Highly active antiretroviral therapy (HAART) leads to lipodystrophy and is associated with detrimental changes in glucose and lipid metabolism. This study investigated the impact of rosiglitazone on insulin sensitivity, beta cell function, bone mineral density, and body composition in HIV+ nondiabetic Subjects under HAART. In this randomized, double blind, placebo controlled parallel group study, 40 HIV+ subjects were treated with rosiglitazone 4mg/day (R, n=23) or placebo (P, n=17) for 6 months. Glucose, insulin and C peptide concentrations were analyzed for assessing insulin sensitivity and secretion. Adiponectin and leptin were evaluated. Body fluid compartments were measured with bioelectrical impedance spectroscopy, and bone mineral density and body composition with Dual X Ray absorptiometry. Rosiglitazone improved peripheral insulin sensitivity (+36.7 +/- 15.7ml/min/m(2), p=0.03, means +/- SEM), while no change was observed in P (+4.5 +/- 19.5 ml/min/m(2), p=0.55). Liver insulin resistance, beta cell activity, and hepatic insulin clearance did not change. Plasma adiponectin increased (R: +2.47 +/- 0,86 mu g/ml, p=0.01 vs. P: +0.45 +/- 0.60, p=0.28).

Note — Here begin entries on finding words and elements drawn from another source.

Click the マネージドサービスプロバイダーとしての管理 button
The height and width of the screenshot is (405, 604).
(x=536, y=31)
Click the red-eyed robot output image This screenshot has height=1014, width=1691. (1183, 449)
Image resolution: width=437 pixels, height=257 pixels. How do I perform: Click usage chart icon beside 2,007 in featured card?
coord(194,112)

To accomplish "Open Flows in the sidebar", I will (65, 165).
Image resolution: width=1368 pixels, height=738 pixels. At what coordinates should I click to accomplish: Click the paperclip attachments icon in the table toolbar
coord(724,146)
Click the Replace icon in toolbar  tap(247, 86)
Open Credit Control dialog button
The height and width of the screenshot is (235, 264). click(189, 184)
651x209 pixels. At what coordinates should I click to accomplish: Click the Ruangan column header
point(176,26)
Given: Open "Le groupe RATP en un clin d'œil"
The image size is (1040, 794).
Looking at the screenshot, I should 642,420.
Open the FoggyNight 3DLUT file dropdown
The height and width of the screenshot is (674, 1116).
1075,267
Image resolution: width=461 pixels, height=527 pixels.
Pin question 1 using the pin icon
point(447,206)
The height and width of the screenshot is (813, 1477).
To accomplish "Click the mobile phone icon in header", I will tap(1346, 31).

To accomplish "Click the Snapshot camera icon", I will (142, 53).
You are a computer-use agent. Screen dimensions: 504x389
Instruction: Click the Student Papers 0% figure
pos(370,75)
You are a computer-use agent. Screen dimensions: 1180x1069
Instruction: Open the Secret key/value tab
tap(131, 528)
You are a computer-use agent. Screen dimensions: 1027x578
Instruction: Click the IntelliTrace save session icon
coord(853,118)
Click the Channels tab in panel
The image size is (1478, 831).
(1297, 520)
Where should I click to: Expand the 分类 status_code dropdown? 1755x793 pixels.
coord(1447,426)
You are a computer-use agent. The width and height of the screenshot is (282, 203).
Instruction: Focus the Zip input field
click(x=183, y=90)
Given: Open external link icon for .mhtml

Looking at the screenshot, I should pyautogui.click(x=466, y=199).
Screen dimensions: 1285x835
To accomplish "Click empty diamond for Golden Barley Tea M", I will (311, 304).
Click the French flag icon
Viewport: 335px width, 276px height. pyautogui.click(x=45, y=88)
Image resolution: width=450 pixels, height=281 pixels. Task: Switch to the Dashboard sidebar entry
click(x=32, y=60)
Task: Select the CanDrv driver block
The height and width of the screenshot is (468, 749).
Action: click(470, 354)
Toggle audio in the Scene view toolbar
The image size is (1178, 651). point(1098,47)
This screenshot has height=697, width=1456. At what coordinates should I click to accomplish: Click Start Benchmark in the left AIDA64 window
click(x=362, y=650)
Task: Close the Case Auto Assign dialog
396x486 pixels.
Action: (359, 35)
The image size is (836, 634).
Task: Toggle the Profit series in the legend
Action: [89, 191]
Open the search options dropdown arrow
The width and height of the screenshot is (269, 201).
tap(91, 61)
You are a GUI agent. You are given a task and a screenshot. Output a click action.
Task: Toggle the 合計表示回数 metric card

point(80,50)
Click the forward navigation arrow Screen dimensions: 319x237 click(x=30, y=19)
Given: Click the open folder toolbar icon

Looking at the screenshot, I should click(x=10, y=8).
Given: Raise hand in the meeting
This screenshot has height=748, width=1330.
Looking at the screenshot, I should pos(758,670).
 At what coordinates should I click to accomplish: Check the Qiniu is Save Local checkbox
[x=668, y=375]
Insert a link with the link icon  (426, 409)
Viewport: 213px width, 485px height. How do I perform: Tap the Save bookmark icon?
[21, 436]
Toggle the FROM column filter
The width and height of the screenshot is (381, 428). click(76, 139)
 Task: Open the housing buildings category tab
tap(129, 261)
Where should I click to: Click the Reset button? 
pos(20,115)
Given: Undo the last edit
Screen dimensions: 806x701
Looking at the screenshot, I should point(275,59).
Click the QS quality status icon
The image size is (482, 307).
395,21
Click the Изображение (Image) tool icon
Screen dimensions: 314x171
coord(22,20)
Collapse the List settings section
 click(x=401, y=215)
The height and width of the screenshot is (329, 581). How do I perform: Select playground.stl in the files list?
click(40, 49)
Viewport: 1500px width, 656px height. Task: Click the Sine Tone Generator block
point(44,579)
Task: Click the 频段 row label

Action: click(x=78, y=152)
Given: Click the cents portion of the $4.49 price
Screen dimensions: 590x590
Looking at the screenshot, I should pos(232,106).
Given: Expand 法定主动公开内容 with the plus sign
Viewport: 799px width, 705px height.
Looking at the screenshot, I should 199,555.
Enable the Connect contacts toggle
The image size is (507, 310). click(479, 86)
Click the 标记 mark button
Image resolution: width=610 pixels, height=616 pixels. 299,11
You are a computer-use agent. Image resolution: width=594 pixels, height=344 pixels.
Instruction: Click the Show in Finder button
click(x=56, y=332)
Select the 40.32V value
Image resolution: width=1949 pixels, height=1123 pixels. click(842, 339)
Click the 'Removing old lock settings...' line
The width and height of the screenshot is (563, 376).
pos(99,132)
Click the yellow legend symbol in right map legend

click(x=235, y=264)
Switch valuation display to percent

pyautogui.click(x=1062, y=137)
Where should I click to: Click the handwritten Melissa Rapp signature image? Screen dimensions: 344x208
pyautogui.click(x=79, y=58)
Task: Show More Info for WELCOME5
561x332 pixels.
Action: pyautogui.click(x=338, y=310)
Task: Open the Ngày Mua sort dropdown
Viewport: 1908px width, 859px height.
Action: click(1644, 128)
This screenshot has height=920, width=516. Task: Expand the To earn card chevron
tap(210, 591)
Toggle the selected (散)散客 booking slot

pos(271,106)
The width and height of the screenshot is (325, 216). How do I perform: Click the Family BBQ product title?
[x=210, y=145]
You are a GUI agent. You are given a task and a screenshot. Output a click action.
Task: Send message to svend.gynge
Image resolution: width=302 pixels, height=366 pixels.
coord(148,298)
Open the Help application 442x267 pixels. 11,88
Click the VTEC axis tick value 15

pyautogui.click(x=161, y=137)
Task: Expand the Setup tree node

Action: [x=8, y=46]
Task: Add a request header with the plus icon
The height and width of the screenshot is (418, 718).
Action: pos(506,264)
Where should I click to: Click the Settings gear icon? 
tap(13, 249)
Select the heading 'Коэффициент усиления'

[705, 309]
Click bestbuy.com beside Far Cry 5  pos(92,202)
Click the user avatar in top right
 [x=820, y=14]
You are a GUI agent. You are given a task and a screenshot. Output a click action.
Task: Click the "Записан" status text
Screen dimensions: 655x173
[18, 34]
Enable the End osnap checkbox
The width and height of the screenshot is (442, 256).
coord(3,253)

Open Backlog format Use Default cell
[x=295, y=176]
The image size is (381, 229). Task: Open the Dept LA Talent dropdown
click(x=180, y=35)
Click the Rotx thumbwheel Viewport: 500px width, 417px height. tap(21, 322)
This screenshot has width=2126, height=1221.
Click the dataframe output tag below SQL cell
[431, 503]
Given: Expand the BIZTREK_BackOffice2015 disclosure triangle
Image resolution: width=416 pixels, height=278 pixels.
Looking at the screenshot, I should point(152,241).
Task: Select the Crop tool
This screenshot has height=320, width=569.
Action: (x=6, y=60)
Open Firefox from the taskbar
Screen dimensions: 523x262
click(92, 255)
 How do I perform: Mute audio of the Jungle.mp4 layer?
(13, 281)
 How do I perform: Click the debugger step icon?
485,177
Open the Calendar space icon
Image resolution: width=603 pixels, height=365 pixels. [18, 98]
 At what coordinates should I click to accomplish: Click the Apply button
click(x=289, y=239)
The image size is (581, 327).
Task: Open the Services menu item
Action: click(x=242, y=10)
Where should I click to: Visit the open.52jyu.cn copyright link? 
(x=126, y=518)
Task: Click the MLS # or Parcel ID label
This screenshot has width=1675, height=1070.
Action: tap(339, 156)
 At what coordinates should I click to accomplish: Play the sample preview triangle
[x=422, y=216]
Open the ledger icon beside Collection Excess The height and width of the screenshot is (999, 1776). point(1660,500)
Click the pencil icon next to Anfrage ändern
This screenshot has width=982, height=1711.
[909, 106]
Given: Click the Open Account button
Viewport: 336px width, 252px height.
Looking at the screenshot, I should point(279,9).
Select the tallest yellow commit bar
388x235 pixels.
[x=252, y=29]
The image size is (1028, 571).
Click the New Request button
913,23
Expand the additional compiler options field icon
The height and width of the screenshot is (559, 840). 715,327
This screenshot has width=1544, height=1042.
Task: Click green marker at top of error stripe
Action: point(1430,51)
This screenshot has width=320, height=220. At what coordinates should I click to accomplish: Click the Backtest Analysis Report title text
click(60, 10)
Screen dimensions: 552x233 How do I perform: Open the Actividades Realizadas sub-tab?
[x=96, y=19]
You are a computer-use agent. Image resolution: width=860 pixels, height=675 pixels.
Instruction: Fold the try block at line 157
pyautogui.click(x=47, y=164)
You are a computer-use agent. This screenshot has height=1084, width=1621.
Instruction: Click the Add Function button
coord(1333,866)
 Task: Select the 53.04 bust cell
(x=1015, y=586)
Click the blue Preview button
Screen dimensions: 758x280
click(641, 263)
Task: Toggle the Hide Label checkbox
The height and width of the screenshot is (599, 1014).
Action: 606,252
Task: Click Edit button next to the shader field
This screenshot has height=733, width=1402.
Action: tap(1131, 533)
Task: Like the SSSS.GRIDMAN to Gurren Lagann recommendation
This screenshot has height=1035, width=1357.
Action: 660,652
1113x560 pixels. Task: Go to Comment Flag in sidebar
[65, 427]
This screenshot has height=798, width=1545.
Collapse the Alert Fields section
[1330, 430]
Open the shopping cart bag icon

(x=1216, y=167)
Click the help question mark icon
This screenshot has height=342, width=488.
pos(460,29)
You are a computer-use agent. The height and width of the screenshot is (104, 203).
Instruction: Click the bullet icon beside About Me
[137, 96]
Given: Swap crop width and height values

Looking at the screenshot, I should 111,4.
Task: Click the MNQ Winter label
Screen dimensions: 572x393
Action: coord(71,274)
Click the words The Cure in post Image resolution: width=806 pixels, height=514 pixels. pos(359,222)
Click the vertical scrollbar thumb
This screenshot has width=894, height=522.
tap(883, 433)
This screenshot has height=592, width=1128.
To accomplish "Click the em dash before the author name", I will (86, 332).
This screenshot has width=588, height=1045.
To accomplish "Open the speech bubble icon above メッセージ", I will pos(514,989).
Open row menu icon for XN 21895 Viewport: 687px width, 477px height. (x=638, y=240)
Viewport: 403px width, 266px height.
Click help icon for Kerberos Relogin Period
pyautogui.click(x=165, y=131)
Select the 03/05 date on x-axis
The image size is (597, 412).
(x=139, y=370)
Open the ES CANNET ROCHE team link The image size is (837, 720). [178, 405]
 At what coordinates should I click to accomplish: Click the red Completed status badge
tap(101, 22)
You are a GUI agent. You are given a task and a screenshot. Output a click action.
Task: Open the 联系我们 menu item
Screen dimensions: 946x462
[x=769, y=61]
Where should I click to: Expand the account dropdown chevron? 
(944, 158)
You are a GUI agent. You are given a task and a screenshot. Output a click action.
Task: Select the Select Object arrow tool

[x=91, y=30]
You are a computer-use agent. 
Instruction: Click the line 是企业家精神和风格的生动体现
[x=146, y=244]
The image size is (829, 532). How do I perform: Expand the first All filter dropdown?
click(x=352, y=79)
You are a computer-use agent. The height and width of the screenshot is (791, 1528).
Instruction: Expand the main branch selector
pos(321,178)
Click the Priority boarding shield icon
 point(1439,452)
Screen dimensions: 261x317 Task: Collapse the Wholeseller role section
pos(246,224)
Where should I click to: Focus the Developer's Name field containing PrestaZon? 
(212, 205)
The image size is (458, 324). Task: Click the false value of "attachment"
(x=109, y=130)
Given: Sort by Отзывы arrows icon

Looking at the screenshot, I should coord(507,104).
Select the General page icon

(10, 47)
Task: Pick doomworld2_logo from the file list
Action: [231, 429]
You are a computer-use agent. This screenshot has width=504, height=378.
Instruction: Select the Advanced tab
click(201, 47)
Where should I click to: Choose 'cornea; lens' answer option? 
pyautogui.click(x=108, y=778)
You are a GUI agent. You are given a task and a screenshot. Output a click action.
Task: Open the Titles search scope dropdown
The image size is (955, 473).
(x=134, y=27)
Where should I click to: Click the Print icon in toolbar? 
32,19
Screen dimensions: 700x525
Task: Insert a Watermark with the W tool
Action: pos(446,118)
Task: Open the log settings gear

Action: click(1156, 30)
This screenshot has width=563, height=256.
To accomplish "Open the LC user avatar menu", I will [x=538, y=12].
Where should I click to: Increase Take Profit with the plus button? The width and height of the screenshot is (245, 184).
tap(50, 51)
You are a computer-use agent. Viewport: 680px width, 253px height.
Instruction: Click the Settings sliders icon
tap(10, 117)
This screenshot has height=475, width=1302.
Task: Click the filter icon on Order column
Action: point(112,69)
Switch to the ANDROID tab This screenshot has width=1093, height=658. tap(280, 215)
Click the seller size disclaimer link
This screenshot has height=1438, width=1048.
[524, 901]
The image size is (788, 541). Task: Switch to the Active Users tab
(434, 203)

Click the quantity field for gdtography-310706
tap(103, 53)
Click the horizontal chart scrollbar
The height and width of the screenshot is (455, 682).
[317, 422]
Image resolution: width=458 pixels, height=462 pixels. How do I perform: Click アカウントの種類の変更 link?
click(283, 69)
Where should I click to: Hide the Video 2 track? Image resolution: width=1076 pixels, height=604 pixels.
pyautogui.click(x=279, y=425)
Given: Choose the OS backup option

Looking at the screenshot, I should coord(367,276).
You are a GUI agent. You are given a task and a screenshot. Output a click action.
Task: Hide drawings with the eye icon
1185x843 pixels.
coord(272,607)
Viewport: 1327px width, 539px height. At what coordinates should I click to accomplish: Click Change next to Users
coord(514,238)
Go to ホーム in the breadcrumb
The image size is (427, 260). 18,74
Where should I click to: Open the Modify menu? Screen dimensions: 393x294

Rosiglitazone had no influence on body composition, fat distribution and bone mineral density but expanded extra-cellular fluid volume in HIV infected persons (R: +0.50 +/- 0.211, p=0.02 vs. P: 0.10 +/- 0.251, p=0.32). Lipid metabolism in P remained unchanged, in R total cholesterol and LDL cholesterol levels increased significantly (p<0.05). Rosiglitazone treatment resulted in improved peripheral insulin sensitivity with increased circulating adiponectin in HIV patients under HAART. No effect was seen on body fat distribution, bone mineral density, and weight. These side effects and their potential for cardiac risk must be weighed against the beneficial effects on glucose metabolism.